ASSIGNMENT
In the data below, restate exactly the lines from the one with "You are a GUI" to the final line, both included, but not the pictures.

Collected data entries
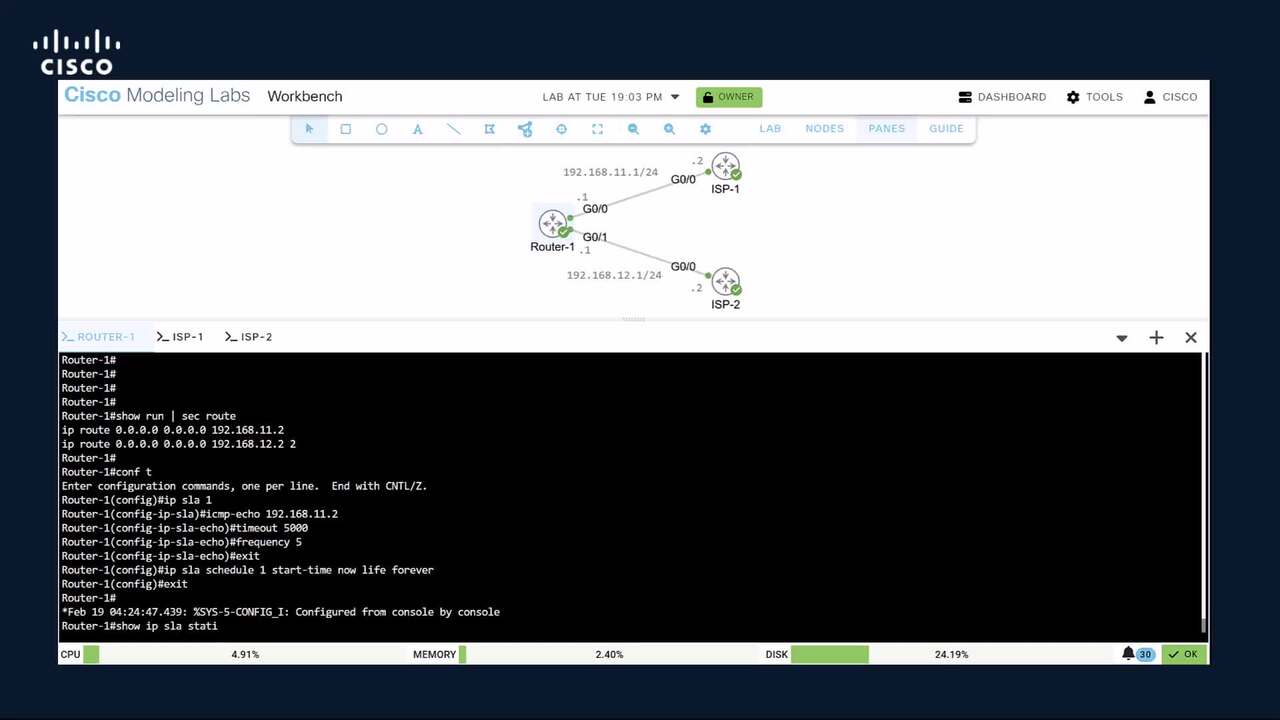Switch to the ISP-1 console tab

(x=180, y=337)

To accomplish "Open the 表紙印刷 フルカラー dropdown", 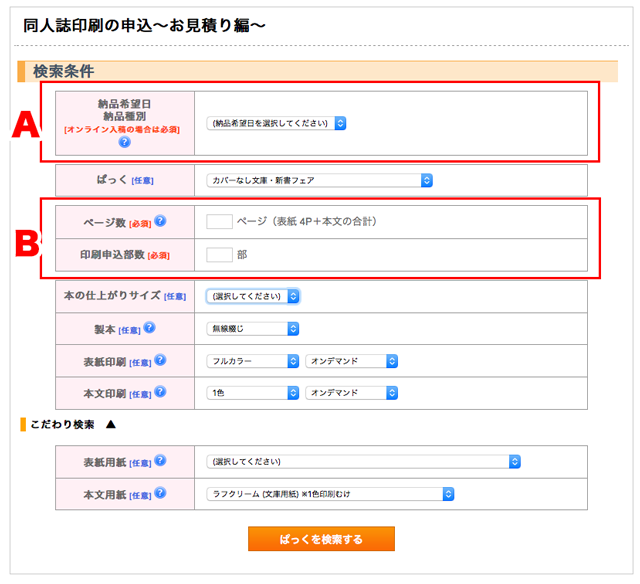I will pos(253,361).
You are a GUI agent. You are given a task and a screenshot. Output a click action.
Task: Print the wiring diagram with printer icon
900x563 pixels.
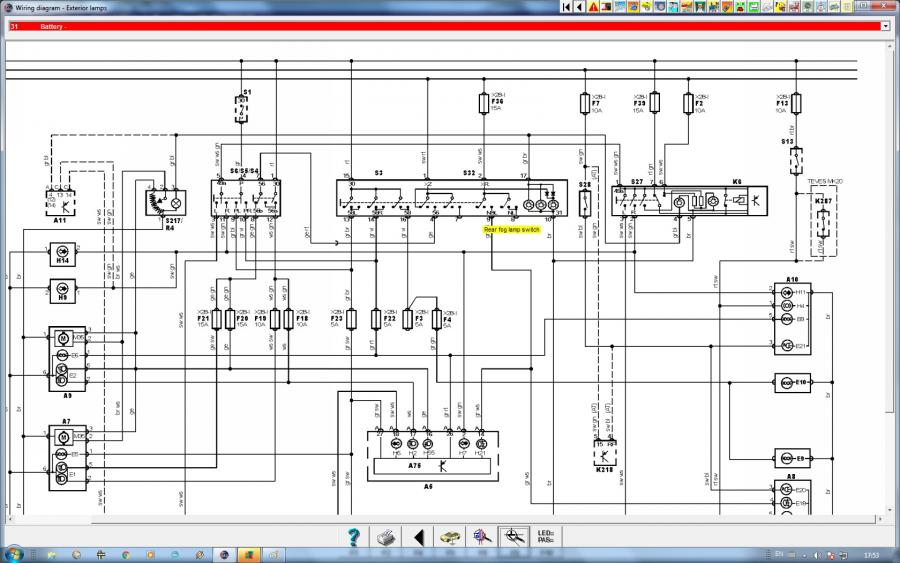point(385,537)
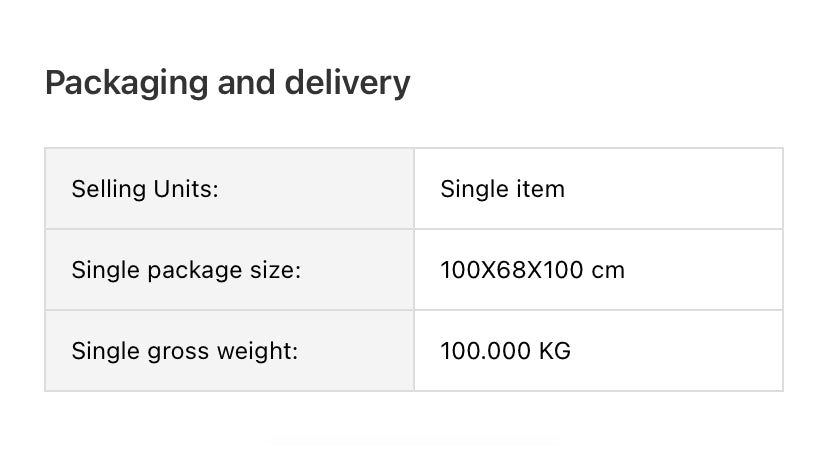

OUTPUT
You are a GUI agent. You are given a task and a screenshot. Output a click action.
Task: Print the wiring diagram with printer icon
900x563 pixels.
point(385,537)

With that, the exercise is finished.